Provided entries =
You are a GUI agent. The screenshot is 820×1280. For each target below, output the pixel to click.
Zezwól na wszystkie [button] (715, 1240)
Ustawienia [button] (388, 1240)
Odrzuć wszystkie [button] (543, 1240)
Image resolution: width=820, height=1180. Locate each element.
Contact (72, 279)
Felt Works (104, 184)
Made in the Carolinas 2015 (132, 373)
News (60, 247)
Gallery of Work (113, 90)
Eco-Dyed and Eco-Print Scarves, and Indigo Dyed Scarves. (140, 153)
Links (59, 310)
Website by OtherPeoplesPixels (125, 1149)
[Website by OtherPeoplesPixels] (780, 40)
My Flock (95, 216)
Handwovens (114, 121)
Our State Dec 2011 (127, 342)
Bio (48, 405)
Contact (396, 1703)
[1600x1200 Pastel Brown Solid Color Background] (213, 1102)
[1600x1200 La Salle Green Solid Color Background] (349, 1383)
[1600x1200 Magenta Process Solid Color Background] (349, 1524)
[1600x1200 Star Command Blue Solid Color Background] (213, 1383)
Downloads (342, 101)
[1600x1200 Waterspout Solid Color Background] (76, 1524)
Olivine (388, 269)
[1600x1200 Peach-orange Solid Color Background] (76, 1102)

Work to complete = The whole of the data above must be given again, unaltered and complete.

Answer section =
You are a GUI agent. The screenshot is 820×1280. For each target below, output the pixel to click.
Zezwól na wszystkie [button] (715, 1240)
Ustawienia [button] (388, 1240)
Odrzuć wszystkie [button] (543, 1240)
Image resolution: width=820, height=1180. Locate each element.
Contact (72, 279)
Felt Works (104, 184)
Made in the Carolinas 2015 (132, 373)
News (60, 247)
Gallery of Work (113, 90)
Eco-Dyed and Eco-Print Scarves, and Indigo Dyed Scarves. (140, 153)
Links (59, 310)
Website by OtherPeoplesPixels (125, 1149)
[Website by OtherPeoplesPixels] (780, 40)
My Flock (95, 216)
Handwovens (114, 121)
Our State Dec 2011 (127, 342)
Bio (48, 405)
Contact (396, 1703)
[1600x1200 Pastel Brown Solid Color Background] (213, 1102)
[1600x1200 La Salle Green Solid Color Background] (349, 1383)
[1600x1200 Magenta Process Solid Color Background] (349, 1524)
[1600x1200 Star Command Blue Solid Color Background] (213, 1383)
Downloads (342, 101)
[1600x1200 Waterspout Solid Color Background] (76, 1524)
Olivine (388, 269)
[1600x1200 Peach-orange Solid Color Background] (76, 1102)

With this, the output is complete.